Tubulin autoregulation tunes microtubule dynamics to support multicellular architecture and viability

Alpha- and beta-tubulin heterodimers dynamically assemble into microtubules, key cytoskeletal elements involved in intracellular trafficking, cell adhesion and division. The availability of free tubulins regulates the synthesis of new subunits. In response to excessive soluble αβ-tubulins, tetratricopeptide protein 5 (TTC5) selectively recognizes nascent tubulins at the ribosome, recruiting downstream effectors that degrade their encoding messenger RNAs, in a process known as tubulin autoregulation. Despite its well-characterized molecular framework, the biological relevance of this regulatory pathway remains unknown.

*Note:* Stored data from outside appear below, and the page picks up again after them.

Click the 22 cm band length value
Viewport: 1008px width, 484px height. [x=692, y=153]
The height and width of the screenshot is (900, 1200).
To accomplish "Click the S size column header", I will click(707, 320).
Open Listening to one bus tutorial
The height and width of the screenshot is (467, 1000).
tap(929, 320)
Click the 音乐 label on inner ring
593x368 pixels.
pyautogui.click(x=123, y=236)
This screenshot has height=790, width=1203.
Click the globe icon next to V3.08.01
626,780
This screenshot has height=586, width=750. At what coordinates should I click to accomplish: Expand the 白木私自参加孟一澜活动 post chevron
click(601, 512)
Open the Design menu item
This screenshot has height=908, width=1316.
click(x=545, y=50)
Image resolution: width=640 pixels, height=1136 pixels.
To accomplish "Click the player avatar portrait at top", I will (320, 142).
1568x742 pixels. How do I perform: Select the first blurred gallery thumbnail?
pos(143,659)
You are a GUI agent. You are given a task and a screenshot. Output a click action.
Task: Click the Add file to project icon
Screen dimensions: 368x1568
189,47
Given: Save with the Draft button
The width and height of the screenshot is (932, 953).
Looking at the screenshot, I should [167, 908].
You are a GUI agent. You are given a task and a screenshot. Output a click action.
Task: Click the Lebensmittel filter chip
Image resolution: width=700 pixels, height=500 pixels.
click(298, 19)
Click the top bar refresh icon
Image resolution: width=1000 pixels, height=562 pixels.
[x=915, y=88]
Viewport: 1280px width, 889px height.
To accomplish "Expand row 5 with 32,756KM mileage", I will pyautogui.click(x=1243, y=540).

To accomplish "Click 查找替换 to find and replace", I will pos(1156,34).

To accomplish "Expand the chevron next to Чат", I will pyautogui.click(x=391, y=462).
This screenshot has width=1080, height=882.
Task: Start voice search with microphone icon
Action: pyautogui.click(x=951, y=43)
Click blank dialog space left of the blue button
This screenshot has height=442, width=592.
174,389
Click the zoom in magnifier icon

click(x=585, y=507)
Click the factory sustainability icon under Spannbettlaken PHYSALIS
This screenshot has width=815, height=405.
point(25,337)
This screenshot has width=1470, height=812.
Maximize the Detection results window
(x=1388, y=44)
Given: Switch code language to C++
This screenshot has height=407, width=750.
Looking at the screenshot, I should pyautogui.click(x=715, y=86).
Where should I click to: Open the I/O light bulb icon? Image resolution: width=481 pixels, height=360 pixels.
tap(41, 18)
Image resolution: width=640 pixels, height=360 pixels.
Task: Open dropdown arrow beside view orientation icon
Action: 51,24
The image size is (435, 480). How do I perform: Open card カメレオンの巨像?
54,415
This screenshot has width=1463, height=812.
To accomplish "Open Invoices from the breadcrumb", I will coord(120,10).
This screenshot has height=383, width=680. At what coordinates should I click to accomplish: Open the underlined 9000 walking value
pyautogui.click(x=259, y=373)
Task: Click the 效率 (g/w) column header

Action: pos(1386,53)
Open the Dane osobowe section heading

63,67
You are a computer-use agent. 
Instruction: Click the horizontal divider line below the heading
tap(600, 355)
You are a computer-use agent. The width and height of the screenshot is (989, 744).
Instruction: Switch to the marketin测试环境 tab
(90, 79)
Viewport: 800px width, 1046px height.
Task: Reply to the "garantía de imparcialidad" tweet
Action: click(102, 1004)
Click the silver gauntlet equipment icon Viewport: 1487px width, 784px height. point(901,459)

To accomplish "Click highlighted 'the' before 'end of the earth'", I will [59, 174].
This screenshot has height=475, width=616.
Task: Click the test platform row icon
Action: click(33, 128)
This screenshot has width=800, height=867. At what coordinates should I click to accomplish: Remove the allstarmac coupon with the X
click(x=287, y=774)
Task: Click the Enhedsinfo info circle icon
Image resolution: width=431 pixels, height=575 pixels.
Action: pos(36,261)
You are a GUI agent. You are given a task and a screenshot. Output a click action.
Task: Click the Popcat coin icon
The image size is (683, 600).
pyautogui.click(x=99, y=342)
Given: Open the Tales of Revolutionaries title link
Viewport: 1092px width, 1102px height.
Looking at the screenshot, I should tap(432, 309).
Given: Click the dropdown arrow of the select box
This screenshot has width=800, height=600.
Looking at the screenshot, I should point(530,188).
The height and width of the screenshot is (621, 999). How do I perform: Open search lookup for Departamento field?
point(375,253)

Here, using human 3D cellular models, advanced optics, and genetic perturbation of tubulin biosynthesis, we reveal that loss of TTC5-dependent tubulin autoregulation elevates soluble tubulin levels, inducing microtubule hyperstability, and disrupting cytoskeletal organization. These defects impair the localization of adhesion molecules at cell-cell junctions and extracellular matrix interfaces, compromising tissue architecture and reducing overall cell viability. Our findings establish tubulin autoregulation as a critical mechanism that tunes microtubule dynamics to sustain cellular integrity and tissue homeostasis.